Ma non si radicano in strada solo soggetti fragili. Percorrendo per i borghi di Parma si può ammirare alcuni fotografi che peregrinano per cercare di trovare degli scatti assoluti; un Dandy elegante che con un rituale da protocollo cammina e percorre gli stessi schemi. Che dire quando si entra nella biblioteca civica? All’interno si trovano individui che popolano la strada e trovano nella biblioteca un posto dover poter coccolare la loro solitudine tra le presenze silenziose della gente. Individui che avranno delle storie da raccontare senza destinarli.

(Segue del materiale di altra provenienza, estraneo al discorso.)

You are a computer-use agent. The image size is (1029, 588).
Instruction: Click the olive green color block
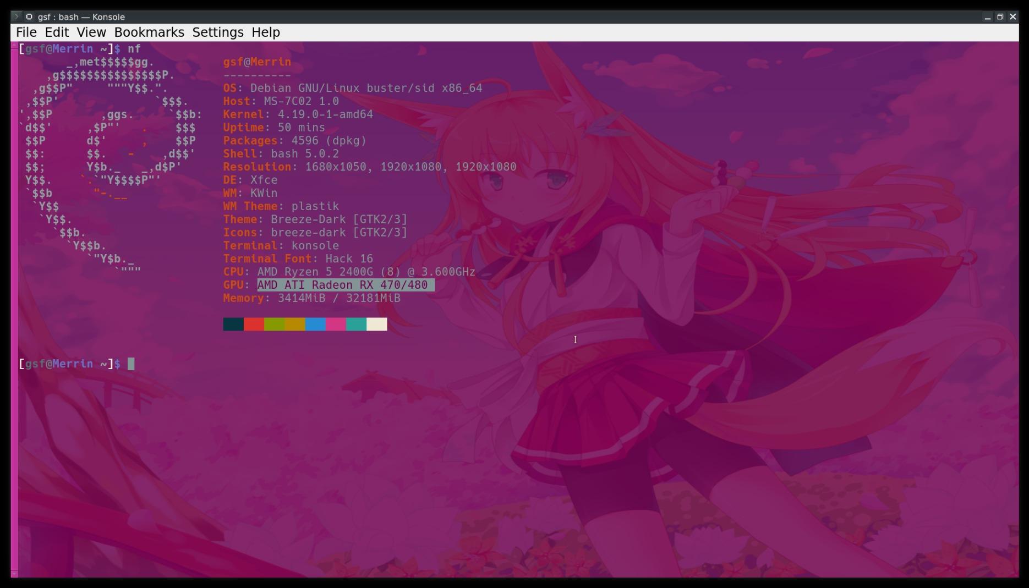click(275, 325)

Sul ponte di mezzo, puntualmente ogni mattina si può trovare un signore che porta in giro il suo gatto al guinzaglio e gli fa ammirare lo scorrere delle acque del torrente.

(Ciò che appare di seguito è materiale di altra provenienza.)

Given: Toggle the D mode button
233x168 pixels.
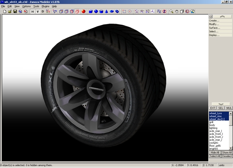Looking at the screenshot, I should click(43, 12).
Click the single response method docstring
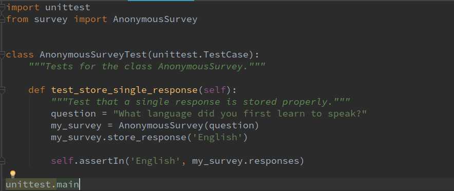The height and width of the screenshot is (191, 454). (201, 102)
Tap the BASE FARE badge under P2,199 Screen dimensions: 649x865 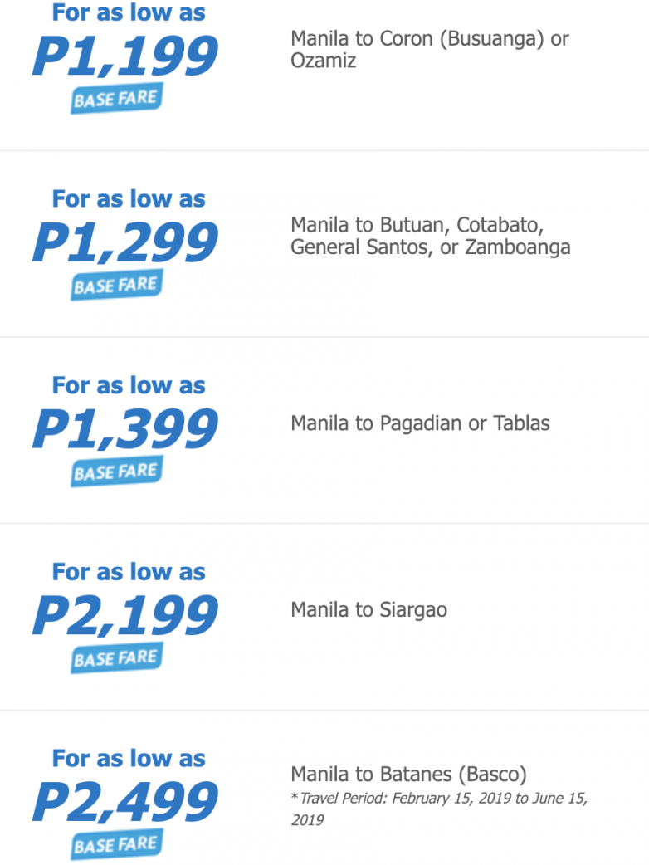pyautogui.click(x=116, y=659)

La strada è popolata ed accoglie tutti quegli individui che non si riconoscono o non sono stati riconosciuti dalla gente che frequenta luoghi che sono stati progettati per il consumo effimero e sfrenato. Il denaro non discrimina, ma non accetta nemmeno le differenze. Un poeta della strada, Marracash, afferma in alcune sue liriche che non riusciamo ancora “a essere poveri, perché tutto è inclusivo a parte i posti esclusivi […]”

E noi rincorriamo inconsapevolmente e senza umiltà questi posti esclusivi, cercando un quiete interiore di normale convenzione.

Per quel che riguarda il fenomeno delle baby gang, bisognerebbe per forza di cose cominciare a riparlare una lingua che non sia quella dell’accademia o dei circoli di lettura dove portare contributi sterili della realtà. Al servizio di questa causa potrebbero partecipare tutti: i ragazzi di strada in primo luogo, professionisti dell’educazione, del sociale, avvocati, medici, volontari del soccorso, studenti, genitori preoccupati, politici. Quello che conta è di cambiare punto di vista, sospendere temporaneamente i giudizi, sprofondare negli abissi e comprendere il fenomeno che è da sempre radicato nelle strade ma che ora è sotto gli occhi dei riflettori dei grandi media. Perché abbiamo finto di non vedere?

Il fenomeno è veramente considerato così incomprensibile dal mondo degli adulti? Gli stessi adulti che hanno contribuito a legiferare per promuovere iniziative di strada per contenere il disagio giovanile. Sono gli stessi adulti che legiferano e sistematizzano un ordine sociale. Come sia possibile che gli adulti ora sono spaventati dagli effetti delle loro scelte?

Mi rispondo consolandomi che non è stato fatto abbastanza dal mondo degli adulti e trovo pace nel leggere gli ultimi versi di una poesia di Majakovskij:

non rinchiuderti, Partito, nelle tue stanze, resta amico dei ragazzi di strada.